▶ Task prompt
Repeat the rows word for word, from the one containing "Task: Click the 28/10:00 time axis marker" through the last row. Leave out the pictures.

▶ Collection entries
========================================================================

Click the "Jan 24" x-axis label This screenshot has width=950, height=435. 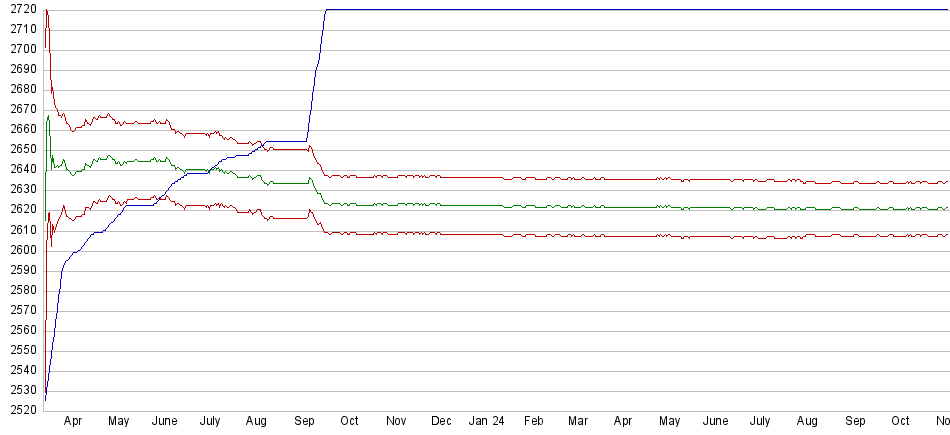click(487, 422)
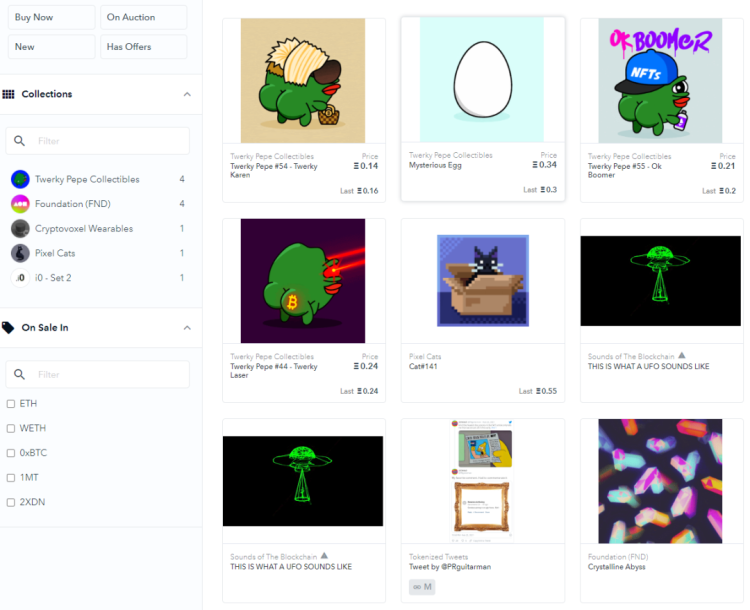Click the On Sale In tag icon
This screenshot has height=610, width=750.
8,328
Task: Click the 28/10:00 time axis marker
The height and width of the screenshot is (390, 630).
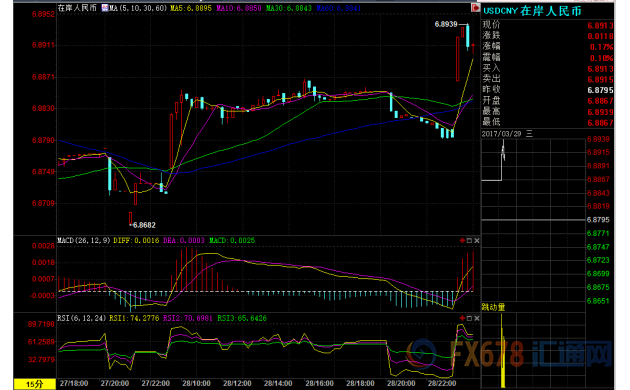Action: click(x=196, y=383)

========================================================================

▶ Task answer
Task: Click the 28/10:00 time axis marker
The height and width of the screenshot is (390, 630).
Action: click(x=196, y=383)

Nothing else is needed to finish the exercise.